Jack Myers is currently presenting (to MediaVillage member companies) his new "Report to the Industry: A Wake-Up Call for Generating Growth Through Visionary Leadership," which incorporates extensive industry interviews and results from the recent MediaVillage/TomorrowToday survey of 750 advertiser and agency executives. The following reflects insights shared in the report.
The most critically relevant asset required for TV network ad revenue growth is advanced data and analytics. According to a new report conducted exclusively for MediaVillage by Jack Myers TomorrowToday and based on survey feedback from 750 national advertiser and agency executives and more than 100 interviews conducted over the past two-years, the most significant contributing factor for ad spending growth, among eleven measured attributes, is “market research, data resources and analytics that support marketers’ and agencies’ media decision-making.” Other primary influences, even to achieve revenue stability, include an effective sales organization, trust, and visionary leadership.
To effectively compete, it will be essential for the TV industry to achieve near data parity with the walled gardens of the three-legged marketing G/A/F juggernaut (Google, Amazon, Facebook).
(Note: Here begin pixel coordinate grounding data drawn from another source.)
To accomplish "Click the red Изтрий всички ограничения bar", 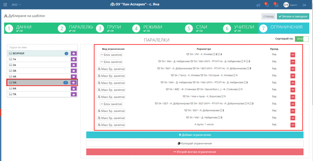I will click(195, 152).
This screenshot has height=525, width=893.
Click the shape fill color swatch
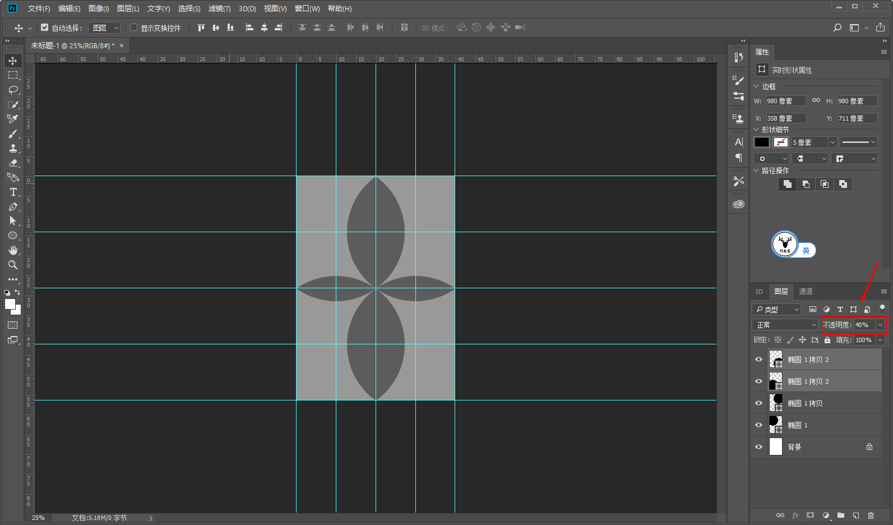point(761,142)
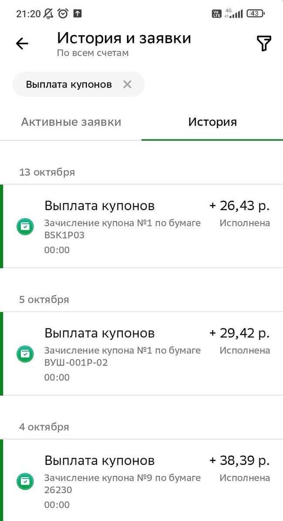283x521 pixels.
Task: Select the coupon payment icon for BSK1P03
Action: click(x=25, y=226)

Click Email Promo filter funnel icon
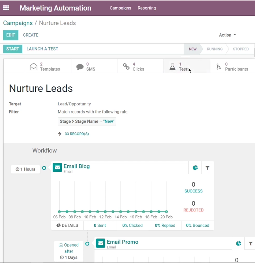[251, 243]
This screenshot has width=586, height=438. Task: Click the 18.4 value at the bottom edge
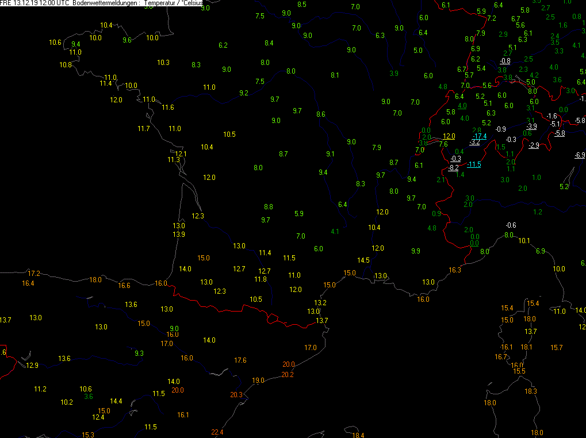[x=358, y=435]
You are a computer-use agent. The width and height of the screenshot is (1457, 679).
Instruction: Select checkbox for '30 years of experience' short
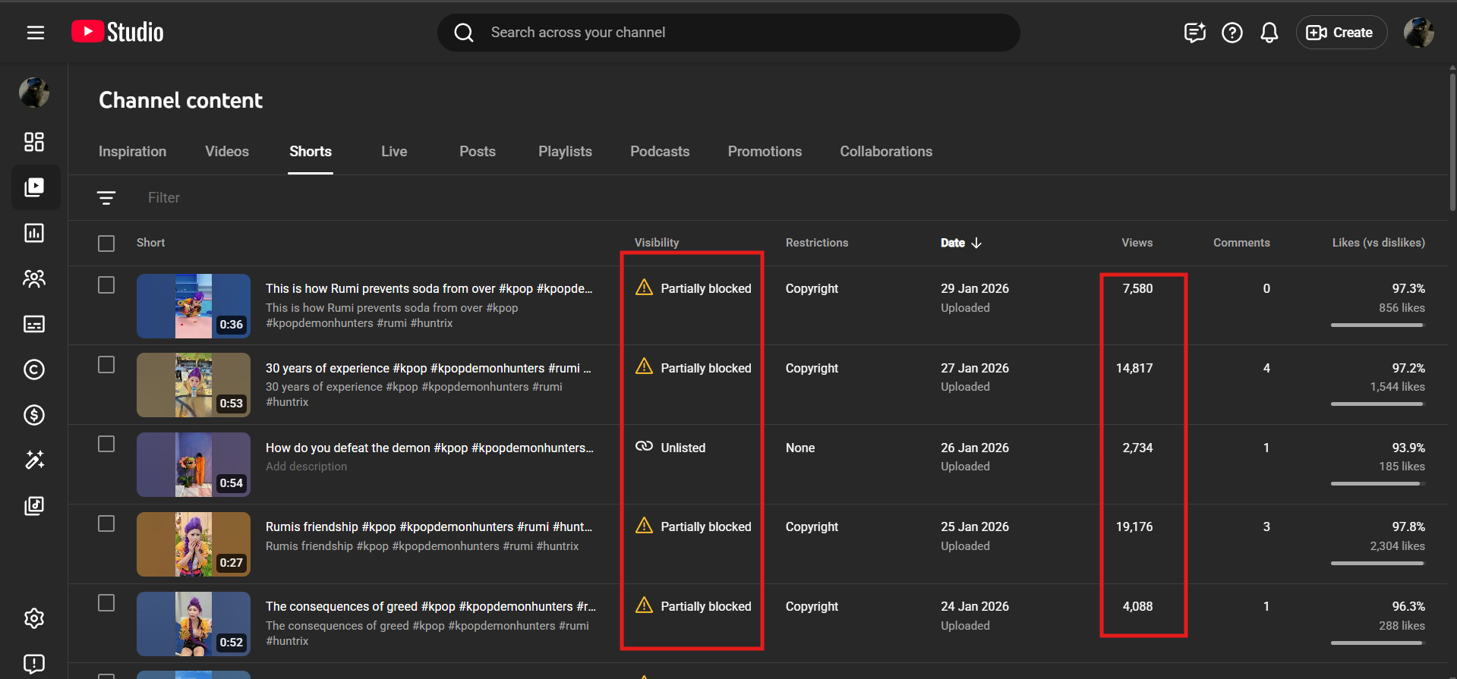(x=106, y=365)
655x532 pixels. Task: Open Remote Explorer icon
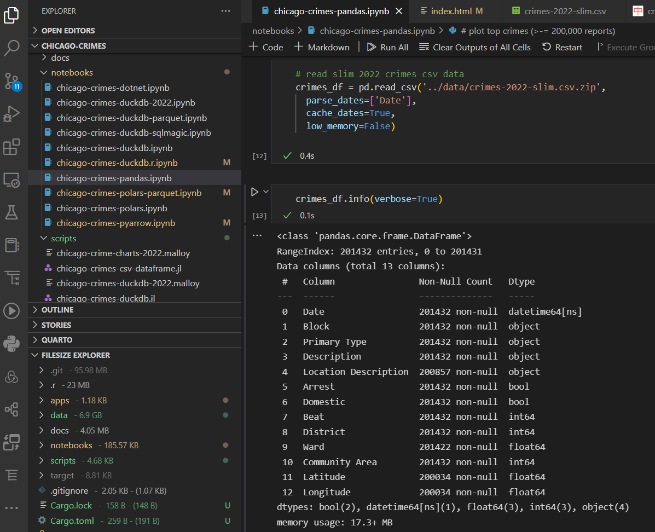pyautogui.click(x=11, y=180)
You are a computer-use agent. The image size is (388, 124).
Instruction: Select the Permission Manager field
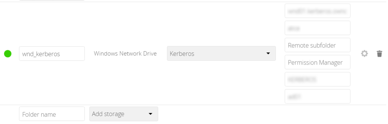click(x=318, y=62)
However, even as Facebook is being slammed on trust issues, those involved in day-to-day decision-making for media buying say most TV networks have different trust issues. They are critical of many TV networks for under-estimating ratings erosion and their consistent failure to deliver on ratings guarantees. Yes, traditional models will remain intact and the industry will appear to be stable as the Upfront/NewFront season approaches. However, as the TV industry looks forward, the need is increasingly apparent for wider distribution of advanced television technologies and standardized data to determine the ROI value of addressable and interactive TV.
The recently published MediaVillage TomorrowToday Advertising, Shopper Marketing & Trade Communications Spending Data and Forecast 2000-2020, estimates 2018 Interactive, VOD & Addressable TV advertising spending of $1.1 billion, an increase of 40% over 2017. TomorrowToday optimistically forecasts growth to slightly more than $3 billion in 2020, with true hockey stick growth dependent on access to technology roll-out and availability of set-top box data. Realistically, these goals face significant obstacles and risks.
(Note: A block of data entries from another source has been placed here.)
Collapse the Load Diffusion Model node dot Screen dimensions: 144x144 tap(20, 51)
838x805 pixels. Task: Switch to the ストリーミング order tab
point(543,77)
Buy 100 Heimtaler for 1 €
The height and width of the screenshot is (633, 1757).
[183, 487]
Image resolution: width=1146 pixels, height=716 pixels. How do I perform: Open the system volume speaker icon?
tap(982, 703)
While several broadcast and cable network companies have invested millions in data initiatives, often with great fanfare, they have yet to establish positive perceptions of their efforts among advertiser and agency executives. Fewer than a quarter of ad executives surveyed by TomorrowToday rate those investments as very good or excellent (top 3-box on a 10-pt. scale), compared to twice the number who highly rate walled garden data and analytics available from Google, Facebook and Amazon. Only AT&T and Verizon/Oath are currently considered viable competitors to the three digital behemoths for advanced technology solutions and advanced data and analytics, says the TomorrowToday report.
Until there is a base of standardized, reliable and representative walled garden data that accurately reflects the ROI of addressable, interactive, OTT and advanced TV marketing, the TV industry will struggle to justify significant ad spending increases. Competing with G/A/F will require access to TV set-top box data, an asset most MVPDs (multi-channel video programming distributors) cherish and hold very close to their vests. Their reasons justifying these protective policies will be difficult to overcome as global regulatory policies become increasingly more nationalistic and consumer-centric.
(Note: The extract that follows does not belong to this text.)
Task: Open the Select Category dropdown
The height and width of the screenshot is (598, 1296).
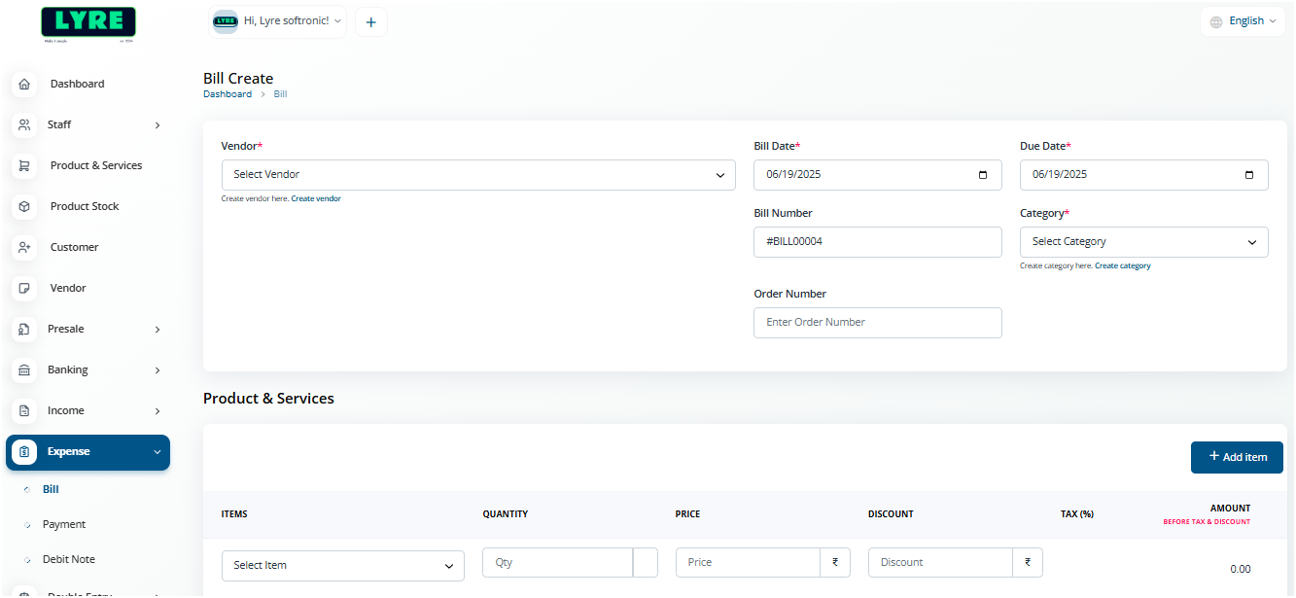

Anti-trust realities are also evident in an industry that has been stung in the past by accusations of collusion. My opinion: fuhgeddaboudit. TV networks should actively consider integrating the multiple data initiatives currently underway, including OpenAP, THOR and ATP. The past cannot be prologue and the regulatory issues need to be confronted head-on if the TV industry is to effectively compete in the Battle for Data Equality. The only other option is for the industry to identify alternative growth strategies. The future of the TV industry depends on how the Battle for Data Equality unfolds.